● **Given request**: Format the rows below as a numbered list, omitting any blank lines.

-*-

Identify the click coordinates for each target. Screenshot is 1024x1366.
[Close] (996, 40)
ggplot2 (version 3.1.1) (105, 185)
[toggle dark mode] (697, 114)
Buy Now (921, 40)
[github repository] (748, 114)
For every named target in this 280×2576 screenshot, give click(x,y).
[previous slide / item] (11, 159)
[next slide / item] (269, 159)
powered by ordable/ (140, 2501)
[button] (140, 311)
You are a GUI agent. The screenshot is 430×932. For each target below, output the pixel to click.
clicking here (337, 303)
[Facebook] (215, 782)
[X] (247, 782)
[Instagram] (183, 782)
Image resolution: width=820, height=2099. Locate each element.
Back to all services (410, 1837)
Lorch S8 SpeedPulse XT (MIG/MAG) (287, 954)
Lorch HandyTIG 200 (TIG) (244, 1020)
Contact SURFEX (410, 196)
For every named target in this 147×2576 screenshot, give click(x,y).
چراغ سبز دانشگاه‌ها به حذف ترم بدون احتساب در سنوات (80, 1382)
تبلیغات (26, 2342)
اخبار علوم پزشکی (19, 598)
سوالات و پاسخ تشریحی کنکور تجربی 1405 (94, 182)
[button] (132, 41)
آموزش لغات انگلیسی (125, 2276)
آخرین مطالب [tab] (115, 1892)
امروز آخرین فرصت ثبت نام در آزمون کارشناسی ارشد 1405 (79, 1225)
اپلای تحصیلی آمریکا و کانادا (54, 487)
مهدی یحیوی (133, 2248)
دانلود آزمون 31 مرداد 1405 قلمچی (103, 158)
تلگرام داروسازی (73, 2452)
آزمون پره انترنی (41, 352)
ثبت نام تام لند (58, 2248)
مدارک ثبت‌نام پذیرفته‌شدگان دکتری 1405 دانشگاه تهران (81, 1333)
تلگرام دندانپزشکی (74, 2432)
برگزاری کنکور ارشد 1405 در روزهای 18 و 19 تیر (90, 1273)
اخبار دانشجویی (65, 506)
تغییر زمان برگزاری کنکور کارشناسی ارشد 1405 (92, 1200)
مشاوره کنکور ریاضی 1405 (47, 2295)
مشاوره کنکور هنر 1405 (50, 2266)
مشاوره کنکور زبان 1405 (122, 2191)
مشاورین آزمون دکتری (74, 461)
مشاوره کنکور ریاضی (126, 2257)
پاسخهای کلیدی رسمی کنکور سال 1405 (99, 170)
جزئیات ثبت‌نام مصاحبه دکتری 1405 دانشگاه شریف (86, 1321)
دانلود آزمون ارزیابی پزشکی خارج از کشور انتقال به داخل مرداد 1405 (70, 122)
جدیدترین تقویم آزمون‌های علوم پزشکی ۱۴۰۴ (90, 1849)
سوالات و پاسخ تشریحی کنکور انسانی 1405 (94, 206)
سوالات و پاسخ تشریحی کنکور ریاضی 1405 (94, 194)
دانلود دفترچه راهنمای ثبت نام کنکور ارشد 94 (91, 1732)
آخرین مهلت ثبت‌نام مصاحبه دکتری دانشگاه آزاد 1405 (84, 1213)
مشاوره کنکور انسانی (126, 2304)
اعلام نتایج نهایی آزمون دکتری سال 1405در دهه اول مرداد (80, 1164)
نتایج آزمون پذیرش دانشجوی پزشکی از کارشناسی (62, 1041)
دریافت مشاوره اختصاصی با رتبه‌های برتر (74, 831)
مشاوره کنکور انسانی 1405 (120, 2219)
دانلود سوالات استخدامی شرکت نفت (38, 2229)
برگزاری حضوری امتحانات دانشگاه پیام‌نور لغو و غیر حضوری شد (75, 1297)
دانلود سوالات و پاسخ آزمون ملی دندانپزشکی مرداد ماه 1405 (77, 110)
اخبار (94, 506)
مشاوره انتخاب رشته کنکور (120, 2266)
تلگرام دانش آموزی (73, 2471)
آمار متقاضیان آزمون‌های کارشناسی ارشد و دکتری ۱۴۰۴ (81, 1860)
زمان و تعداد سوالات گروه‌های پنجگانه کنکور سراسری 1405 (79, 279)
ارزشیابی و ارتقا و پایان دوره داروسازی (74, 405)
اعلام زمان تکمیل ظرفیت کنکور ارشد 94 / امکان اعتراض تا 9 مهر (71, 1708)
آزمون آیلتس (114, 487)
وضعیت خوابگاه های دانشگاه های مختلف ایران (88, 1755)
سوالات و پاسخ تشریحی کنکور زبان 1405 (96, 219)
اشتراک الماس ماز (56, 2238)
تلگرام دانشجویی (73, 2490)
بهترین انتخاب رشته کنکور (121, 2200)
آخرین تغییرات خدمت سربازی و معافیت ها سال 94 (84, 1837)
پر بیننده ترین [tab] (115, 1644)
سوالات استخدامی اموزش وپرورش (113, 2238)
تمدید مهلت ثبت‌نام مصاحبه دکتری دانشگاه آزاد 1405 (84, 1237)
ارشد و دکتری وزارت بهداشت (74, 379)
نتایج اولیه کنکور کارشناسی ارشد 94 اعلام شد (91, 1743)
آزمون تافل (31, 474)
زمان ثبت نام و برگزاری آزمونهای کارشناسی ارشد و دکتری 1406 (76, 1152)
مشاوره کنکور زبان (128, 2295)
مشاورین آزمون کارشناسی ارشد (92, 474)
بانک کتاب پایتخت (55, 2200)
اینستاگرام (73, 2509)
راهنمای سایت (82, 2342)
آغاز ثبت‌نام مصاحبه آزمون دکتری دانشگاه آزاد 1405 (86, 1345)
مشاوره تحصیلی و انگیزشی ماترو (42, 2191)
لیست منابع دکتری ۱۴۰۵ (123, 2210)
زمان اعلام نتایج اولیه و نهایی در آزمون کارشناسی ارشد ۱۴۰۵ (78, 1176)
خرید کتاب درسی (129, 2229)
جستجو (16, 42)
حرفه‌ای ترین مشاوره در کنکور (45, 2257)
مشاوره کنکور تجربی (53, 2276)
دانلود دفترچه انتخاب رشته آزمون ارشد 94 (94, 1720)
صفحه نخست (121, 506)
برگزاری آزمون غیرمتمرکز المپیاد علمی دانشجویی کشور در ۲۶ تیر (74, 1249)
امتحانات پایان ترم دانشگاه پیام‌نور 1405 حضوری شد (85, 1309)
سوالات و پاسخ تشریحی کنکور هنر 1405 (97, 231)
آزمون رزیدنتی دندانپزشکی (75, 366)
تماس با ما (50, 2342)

-*-

● **Solution**:
1. Identify the click coordinates for each target. Screenshot is 1024x1366.
2. [Close] (996, 40)
3. ggplot2 (version 3.1.1) (105, 185)
4. [toggle dark mode] (697, 114)
5. Buy Now (921, 40)
6. [github repository] (748, 114)
7. For every named target in this 280×2576 screenshot, give click(x,y).
8. [previous slide / item] (11, 159)
9. [next slide / item] (269, 159)
10. powered by ordable/ (140, 2501)
11. [button] (140, 311)
12. You are a GUI agent. The screenshot is 430×932. For each target below, output the pixel to click.
13. clicking here (337, 303)
14. [Facebook] (215, 782)
15. [X] (247, 782)
16. [Instagram] (183, 782)
17. Image resolution: width=820, height=2099. Locate each element.
18. Back to all services (410, 1837)
19. Lorch S8 SpeedPulse XT (MIG/MAG) (287, 954)
20. Lorch HandyTIG 200 (TIG) (244, 1020)
21. Contact SURFEX (410, 196)
22. For every named target in this 147×2576 screenshot, give click(x,y).
23. چراغ سبز دانشگاه‌ها به حذف ترم بدون احتساب در سنوات (80, 1382)
24. تبلیغات (26, 2342)
25. اخبار علوم پزشکی (19, 598)
26. سوالات و پاسخ تشریحی کنکور تجربی 1405 (94, 182)
27. [button] (132, 41)
28. آموزش لغات انگلیسی (125, 2276)
29. آخرین مطالب [tab] (115, 1892)
30. امروز آخرین فرصت ثبت نام در آزمون کارشناسی ارشد 1405 (79, 1225)
31. اپلای تحصیلی آمریکا و کانادا (54, 487)
32. مهدی یحیوی (133, 2248)
33. دانلود آزمون 31 مرداد 1405 قلمچی (103, 158)
34. تلگرام داروسازی (73, 2452)
35. آزمون پره انترنی (41, 352)
36. ثبت نام تام لند (58, 2248)
37. مدارک ثبت‌نام پذیرفته‌شدگان دکتری 1405 دانشگاه تهران (81, 1333)
38. تلگرام دندانپزشکی (74, 2432)
39. برگزاری کنکور ارشد 1405 در روزهای 18 و 19 تیر (90, 1273)
40. اخبار دانشجویی (65, 506)
41. تغییر زمان برگزاری کنکور کارشناسی ارشد 1405 (92, 1200)
42. مشاوره کنکور ریاضی 1405 (47, 2295)
43. مشاوره کنکور هنر 1405 (50, 2266)
44. مشاوره کنکور زبان 1405 (122, 2191)
45. مشاورین آزمون دکتری (74, 461)
46. مشاوره کنکور ریاضی (126, 2257)
47. پاسخهای کلیدی رسمی کنکور سال 1405 (99, 170)
48. جزئیات ثبت‌نام مصاحبه دکتری 1405 دانشگاه شریف (86, 1321)
49. دانلود آزمون ارزیابی پزشکی خارج از کشور انتقال به داخل مرداد 1405 (70, 122)
50. جدیدترین تقویم آزمون‌های علوم پزشکی ۱۴۰۴ (90, 1849)
51. سوالات و پاسخ تشریحی کنکور انسانی 1405 (94, 206)
52. سوالات و پاسخ تشریحی کنکور ریاضی 1405 (94, 194)
53. دانلود دفترچه راهنمای ثبت نام کنکور ارشد 94 (91, 1732)
54. آخرین مهلت ثبت‌نام مصاحبه دکتری دانشگاه آزاد 1405 (84, 1213)
55. مشاوره کنکور انسانی (126, 2304)
56. اعلام نتایج نهایی آزمون دکتری سال 1405در دهه اول مرداد (80, 1164)
57. نتایج آزمون پذیرش دانشجوی پزشکی از کارشناسی (62, 1041)
58. دریافت مشاوره اختصاصی با رتبه‌های برتر (74, 831)
59. مشاوره کنکور انسانی 1405 (120, 2219)
60. دانلود سوالات استخدامی شرکت نفت (38, 2229)
61. برگزاری حضوری امتحانات دانشگاه پیام‌نور لغو و غیر حضوری شد (75, 1297)
62. دانلود سوالات و پاسخ آزمون ملی دندانپزشکی مرداد ماه 1405 (77, 110)
63. اخبار (94, 506)
64. مشاوره انتخاب رشته کنکور (120, 2266)
65. تلگرام دانش آموزی (73, 2471)
66. آمار متقاضیان آزمون‌های کارشناسی ارشد و دکتری ۱۴۰۴ (81, 1860)
67. زمان و تعداد سوالات گروه‌های پنجگانه کنکور سراسری 1405 (79, 279)
68. ارزشیابی و ارتقا و پایان دوره داروسازی (74, 405)
69. اعلام زمان تکمیل ظرفیت کنکور ارشد 94 / امکان اعتراض تا 9 مهر (71, 1708)
70. آزمون آیلتس (114, 487)
71. وضعیت خوابگاه های دانشگاه های مختلف ایران (88, 1755)
72. سوالات و پاسخ تشریحی کنکور زبان 1405 (96, 219)
73. اشتراک الماس ماز (56, 2238)
74. تلگرام دانشجویی (73, 2490)
75. بهترین انتخاب رشته کنکور (121, 2200)
76. آخرین تغییرات خدمت سربازی و معافیت ها سال 94 (84, 1837)
77. پر بیننده ترین [tab] (115, 1644)
78. سوالات استخدامی اموزش وپرورش (113, 2238)
79. تمدید مهلت ثبت‌نام مصاحبه دکتری دانشگاه آزاد 1405 (84, 1237)
80. ارشد و دکتری وزارت بهداشت (74, 379)
81. نتایج اولیه کنکور کارشناسی ارشد 94 اعلام شد (91, 1743)
82. آزمون تافل (31, 474)
83. زمان ثبت نام و برگزاری آزمونهای کارشناسی ارشد و دکتری 1406 (76, 1152)
84. مشاوره کنکور زبان (128, 2295)
85. مشاورین آزمون کارشناسی ارشد (92, 474)
86. بانک کتاب پایتخت (55, 2200)
87. اینستاگرام (73, 2509)
88. راهنمای سایت (82, 2342)
89. آغاز ثبت‌نام مصاحبه آزمون دکتری دانشگاه آزاد 1405 (86, 1345)
90. مشاوره تحصیلی و انگیزشی ماترو (42, 2191)
91. لیست منابع دکتری ۱۴۰۵ (123, 2210)
92. زمان اعلام نتایج اولیه و نهایی در آزمون کارشناسی ارشد ۱۴۰۵ (78, 1176)
93. خرید کتاب درسی (129, 2229)
94. جستجو (16, 42)
95. حرفه‌ای ترین مشاوره در کنکور (45, 2257)
96. مشاوره کنکور تجربی (53, 2276)
97. دانلود دفترچه انتخاب رشته آزمون ارشد 94 (94, 1720)
98. صفحه نخست (121, 506)
99. برگزاری آزمون غیرمتمرکز المپیاد علمی دانشجویی کشور در ۲۶ تیر (74, 1249)
100. امتحانات پایان ترم دانشگاه پیام‌نور 1405 حضوری شد (85, 1309)
101. سوالات و پاسخ تشریحی کنکور هنر 1405 (97, 231)
102. آزمون رزیدنتی دندانپزشکی (75, 366)
103. تماس با ما (50, 2342)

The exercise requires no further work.